Ikoneti pudo observar que la mujer se había puesto sus mejores galas. Lucía grandes collares de cuentas colocados uno tras otro. Los brazos y los tobillos se encontraban ceñidos con gruesos filamentos de cobre a modo de pulseras. Enormes pendientes colgaban de los lóbulos de sus orejas, que aún no se habían alargado lo suficiente. Y su cabeza mostraba un color ocre, fruto de la mezcla de ese mineral con sebo de vaca, que había usado la mujer para resaltar su afeitado.
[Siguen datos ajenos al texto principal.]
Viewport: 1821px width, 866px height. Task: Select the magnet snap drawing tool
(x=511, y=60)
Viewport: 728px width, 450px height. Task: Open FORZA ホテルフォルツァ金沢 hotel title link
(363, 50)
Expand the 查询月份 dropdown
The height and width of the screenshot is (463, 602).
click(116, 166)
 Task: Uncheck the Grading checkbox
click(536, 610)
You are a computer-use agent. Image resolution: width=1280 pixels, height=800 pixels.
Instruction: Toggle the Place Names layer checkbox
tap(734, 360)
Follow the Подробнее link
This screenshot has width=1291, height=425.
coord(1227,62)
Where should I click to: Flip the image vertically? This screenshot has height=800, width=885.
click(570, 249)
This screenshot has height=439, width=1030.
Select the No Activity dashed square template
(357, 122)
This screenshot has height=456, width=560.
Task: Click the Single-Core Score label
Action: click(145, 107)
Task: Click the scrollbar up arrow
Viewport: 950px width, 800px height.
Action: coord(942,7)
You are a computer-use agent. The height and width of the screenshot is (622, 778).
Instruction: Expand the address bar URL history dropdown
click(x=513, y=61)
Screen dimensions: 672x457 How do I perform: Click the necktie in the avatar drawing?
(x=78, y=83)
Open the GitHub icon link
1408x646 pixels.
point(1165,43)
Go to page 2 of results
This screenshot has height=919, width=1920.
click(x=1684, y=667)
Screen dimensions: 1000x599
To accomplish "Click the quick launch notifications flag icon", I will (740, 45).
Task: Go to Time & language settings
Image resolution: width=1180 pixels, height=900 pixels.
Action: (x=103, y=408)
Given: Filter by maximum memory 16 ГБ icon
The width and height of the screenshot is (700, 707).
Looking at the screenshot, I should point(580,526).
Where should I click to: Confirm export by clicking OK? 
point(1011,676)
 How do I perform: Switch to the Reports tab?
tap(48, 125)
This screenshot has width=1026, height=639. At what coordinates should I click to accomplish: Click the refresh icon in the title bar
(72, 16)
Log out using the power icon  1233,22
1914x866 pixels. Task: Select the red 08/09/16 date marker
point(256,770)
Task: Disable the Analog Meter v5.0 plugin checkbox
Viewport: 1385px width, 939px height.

Todo estaba previsto para causar la mejor impresión al laibón.
Mujer Maasai, luciendo sus collares, con profusión de cuentas, y los pendientes que provocan enormes dilataciones del lóbulo de la oreja.

El laibón volvió a agitar el cuerno de buey durante un momento y dejó caer su contenido. Una riada de piedras redondeadas de distintos tamaños y colores, claras, grises, oscuras, se esparcieron por la piel de cabra que se encontraba entre la mujer y el anciano. Éste miró fijamente la imagen que habían formado las piedras y, acto seguido, miró a la mujer. Sonrió.

-Tengo la solución para tus problemas. -le dijo.

A partir de ahí le fue detallando lo que debía hacer para volverse fértil. En ese momento, apareció un muchacho que le traía en un cuenco unas ramas y unas raíces. Machacó ramas y raíces en un mortero hasta que se transformaron en un polvo fino. Se lo dio a la mujer para su consumo, mezclándolo bien con líquido, bien con alimento. La mujer se marchó agradecida.
Panorámica del cráter del Ngorongoro en época de lluvias.